Prompt 1 —
Transcribe the letter of advice from "Read Kafka.  I" to "of our species.".

Quoted passage —

[start]

Read Kafka.  I could’ve just said, Read; but given that I’ve named you ‘K.’ in this letter, I couldn’t help but make the connection.  Read The Trial or The Castle and you’ll know what I mean.  Love, loss, fear, dreaming, friendship, bewilderment, bureaucracy, memory, and the machinery of the modern world: it’s all in his writing.  And best of all, it’s never quite complete.  Some readers hate this, but I think it’s liberating: you have to do a little work, fill in the pieces, make assumptions, posit solutions, and so forth.  You might not like Kafka, or not yet.  His writing is old-fashioned, long-winded, and takes some practice.  But the deeper advice still stands: read.  The power of the written word, which places you in direct conversation with the writer, is one of the greatest achievements of our species.

While driving, assume everyone else is an idiot; while not, assume the opposite.  My mom gave me the first half to this, and I’ve idealistically added part two.  You can’t control the actions of others, especially not from a steel box on wheels going 120 km/h, so don’t try.  Instead of shouting or honking, assume the other guy doesn’t know what he’s doing; so when he cuts you off, or turns too widely, or tailgates you all aswerve, you won’t be surprised, and you’ll have created a safe and open space for him to be a complete loser.  Likewise for any dangerous situation involving other people who might very well be damn stupid.  On the other hand, when you’re not under the threat of traffic and lane-changing, remember that everyone knows something you don’t, has been somewhere you haven’t, and might help you when you can’t help yourself.  They say if you assume the worst you’ll never be disappointed.  But if you assume the best, you might just discover it.

Listen.  This is a continuation of the last one.  Don’t judge or dismiss, even when someone has gone out of their way to be judged or dismissed; because if you listen, even your enemies can teach you how to defeat them.  I was once in a pub in Brighton, south of London, when a local heard my accent and figured I’d be the right set of ears for his bigotry.  He started saying that “Hitler got it right”, “the Arabs want everyone to be Muslim terrorists,” and a bunch of other ignorant bile.  I could’ve walked away, and I could’ve put up a fight.  Instead, I listened, and asked questions, and listened, and asked questions, and listened, and asked questions.  Eventually, despite the few drinks he’d had, his face sank, his shoulders slumped, and he had nothing more to say.  He was twisted in his own fears and lies and false logic, and was eventually dumbfounded by himself.  I did barely anything at all, expended almost no energy, and still, ignorance won the battle against itself.  In chess, novices stick to their pieces, their calculations, their plans; they can win when their opponent does the same.  But the really good players are always playing on both sides of the board, in the mind of the other, sympathising and learning and listening; their opponents will always reveal how they may be beaten.  But you don’t have to take this advice so aggressively: everyone’s got a story.  Everyone’s got a thing that’ll wow you or thrill you or make you laugh or cry.  And listening doesn’t just give you the chance to hear the story, it gives them the chance to tell it.  My mom gave me this advice too.

[end]

Stored records —
[start]

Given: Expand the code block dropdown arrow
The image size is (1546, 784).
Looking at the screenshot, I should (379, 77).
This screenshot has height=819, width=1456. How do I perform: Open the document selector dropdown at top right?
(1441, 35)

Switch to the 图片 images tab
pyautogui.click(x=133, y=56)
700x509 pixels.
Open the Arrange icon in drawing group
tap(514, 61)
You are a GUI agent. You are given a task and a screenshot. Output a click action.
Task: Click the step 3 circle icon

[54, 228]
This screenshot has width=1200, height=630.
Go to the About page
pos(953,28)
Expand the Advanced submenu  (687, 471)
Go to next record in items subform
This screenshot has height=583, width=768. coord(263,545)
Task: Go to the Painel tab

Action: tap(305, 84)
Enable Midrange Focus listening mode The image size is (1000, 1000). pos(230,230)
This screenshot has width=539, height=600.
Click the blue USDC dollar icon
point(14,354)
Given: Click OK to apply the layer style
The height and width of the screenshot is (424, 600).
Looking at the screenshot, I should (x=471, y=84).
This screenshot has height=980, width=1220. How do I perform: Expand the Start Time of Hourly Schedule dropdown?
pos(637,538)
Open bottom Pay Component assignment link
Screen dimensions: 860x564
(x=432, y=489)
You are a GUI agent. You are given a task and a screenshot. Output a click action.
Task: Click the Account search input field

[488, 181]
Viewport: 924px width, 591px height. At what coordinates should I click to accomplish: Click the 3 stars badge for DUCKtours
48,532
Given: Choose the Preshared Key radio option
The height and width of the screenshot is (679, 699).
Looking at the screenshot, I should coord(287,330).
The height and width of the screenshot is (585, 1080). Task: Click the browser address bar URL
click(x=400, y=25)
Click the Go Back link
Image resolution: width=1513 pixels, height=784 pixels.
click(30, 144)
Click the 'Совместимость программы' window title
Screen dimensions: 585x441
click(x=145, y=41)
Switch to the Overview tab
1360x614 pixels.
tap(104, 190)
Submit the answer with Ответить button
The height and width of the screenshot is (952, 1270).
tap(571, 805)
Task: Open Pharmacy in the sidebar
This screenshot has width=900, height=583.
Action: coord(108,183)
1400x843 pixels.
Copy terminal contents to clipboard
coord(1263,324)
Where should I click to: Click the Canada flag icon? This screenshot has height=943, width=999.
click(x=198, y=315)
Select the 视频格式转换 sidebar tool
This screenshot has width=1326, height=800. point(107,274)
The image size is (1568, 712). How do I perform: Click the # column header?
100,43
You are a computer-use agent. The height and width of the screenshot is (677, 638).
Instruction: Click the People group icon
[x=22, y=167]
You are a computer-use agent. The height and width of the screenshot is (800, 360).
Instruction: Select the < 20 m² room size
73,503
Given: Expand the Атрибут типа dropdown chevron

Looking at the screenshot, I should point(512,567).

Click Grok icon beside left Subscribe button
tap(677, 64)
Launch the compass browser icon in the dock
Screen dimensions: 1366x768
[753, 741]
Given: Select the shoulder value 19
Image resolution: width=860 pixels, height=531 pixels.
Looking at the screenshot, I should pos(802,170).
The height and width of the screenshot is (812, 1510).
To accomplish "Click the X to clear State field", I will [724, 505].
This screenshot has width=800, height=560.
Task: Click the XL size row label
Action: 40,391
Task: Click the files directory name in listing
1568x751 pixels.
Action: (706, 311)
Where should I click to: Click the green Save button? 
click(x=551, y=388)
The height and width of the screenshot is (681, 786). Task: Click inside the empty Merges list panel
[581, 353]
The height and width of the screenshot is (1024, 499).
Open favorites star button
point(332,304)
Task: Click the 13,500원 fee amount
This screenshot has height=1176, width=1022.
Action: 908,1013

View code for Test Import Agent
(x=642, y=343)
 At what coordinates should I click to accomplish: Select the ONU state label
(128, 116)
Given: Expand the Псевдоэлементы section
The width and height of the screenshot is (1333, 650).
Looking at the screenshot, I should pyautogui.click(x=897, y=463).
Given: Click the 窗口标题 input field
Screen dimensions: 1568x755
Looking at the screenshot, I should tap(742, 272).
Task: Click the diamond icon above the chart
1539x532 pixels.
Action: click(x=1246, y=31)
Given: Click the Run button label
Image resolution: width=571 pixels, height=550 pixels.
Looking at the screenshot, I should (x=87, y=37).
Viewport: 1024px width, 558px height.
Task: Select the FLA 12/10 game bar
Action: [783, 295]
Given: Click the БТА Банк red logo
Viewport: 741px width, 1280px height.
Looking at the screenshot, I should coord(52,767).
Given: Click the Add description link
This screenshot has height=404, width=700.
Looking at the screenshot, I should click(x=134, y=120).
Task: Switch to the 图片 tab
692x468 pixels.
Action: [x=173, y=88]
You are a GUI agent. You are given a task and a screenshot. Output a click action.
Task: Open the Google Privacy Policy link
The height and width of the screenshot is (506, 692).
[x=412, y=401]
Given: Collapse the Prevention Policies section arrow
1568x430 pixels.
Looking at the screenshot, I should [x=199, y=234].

[end]

Prompt 2 —
Give the records as a numbered list, from their first line to the line with "This screenshot has height=583, width=768.", leaving out blank lines.

Result 1 —
Read Kafka.  I could’ve just said, Read; but given that I’ve named you ‘K.’ in this letter, I couldn’t help but make the connection.  Read The Trial or The Castle and you’ll know what I mean.  Love, loss, fear, dreaming, friendship, bewilderment, bureaucracy, memory, and the machinery of the modern world: it’s all in his writing.  And best of all, it’s never quite complete.  Some readers hate this, but I think it’s liberating: you have to do a little work, fill in the pieces, make assumptions, posit solutions, and so forth.  You might not like Kafka, or not yet.  His writing is old-fashioned, long-winded, and takes some practice.  But the deeper advice still stands: read.  The power of the written word, which places you in direct conversation with the writer, is one of the greatest achievements of our species.

Result 2 —
1. Given: Expand the code block dropdown arrow
2. The image size is (1546, 784).
3. Looking at the screenshot, I should (379, 77).
4. This screenshot has height=819, width=1456. How do I perform: Open the document selector dropdown at top right?
5. (1441, 35)
6. Switch to the 图片 images tab
7. pyautogui.click(x=133, y=56)
8. 700x509 pixels.
9. Open the Arrange icon in drawing group
10. tap(514, 61)
11. You are a GUI agent. You are given a task and a screenshot. Output a click action.
12. Task: Click the step 3 circle icon
13. [54, 228]
14. This screenshot has width=1200, height=630.
15. Go to the About page
16. pos(953,28)
17. Expand the Advanced submenu  (687, 471)
18. Go to next record in items subform
19. This screenshot has height=583, width=768. coord(263,545)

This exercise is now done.